=== RECORDS PROVIDED ===
= = = =

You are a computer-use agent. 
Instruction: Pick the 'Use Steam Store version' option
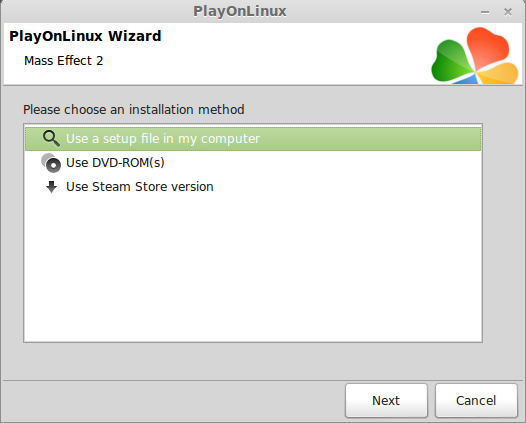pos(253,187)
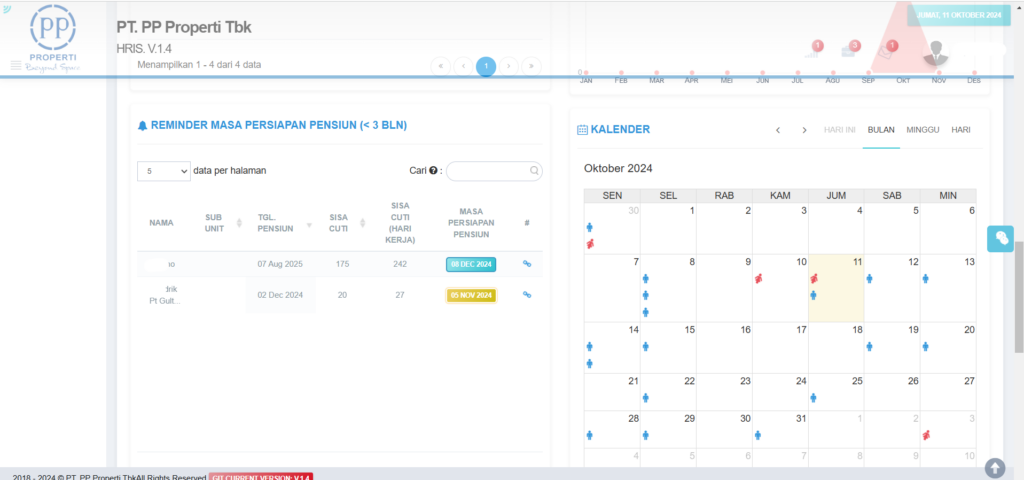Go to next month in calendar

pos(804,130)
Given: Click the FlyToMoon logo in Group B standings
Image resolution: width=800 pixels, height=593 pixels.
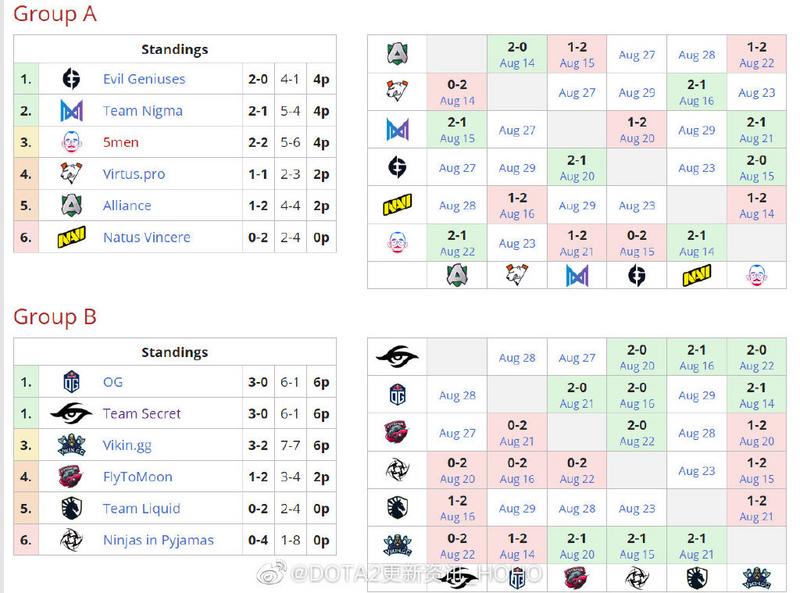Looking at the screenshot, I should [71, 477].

= = = =

=== YOUR OBJECTIVE ===
Could you output the lines above exactly, with no pictures included?

=== COMPLETED EXERCISE ===
You are a computer-use agent. 
Instruction: Pick the 'Use Steam Store version' option
pos(253,187)
Go to next month in calendar

pos(804,130)
Given: Click the FlyToMoon logo in Group B standings
Image resolution: width=800 pixels, height=593 pixels.
Looking at the screenshot, I should [71, 477].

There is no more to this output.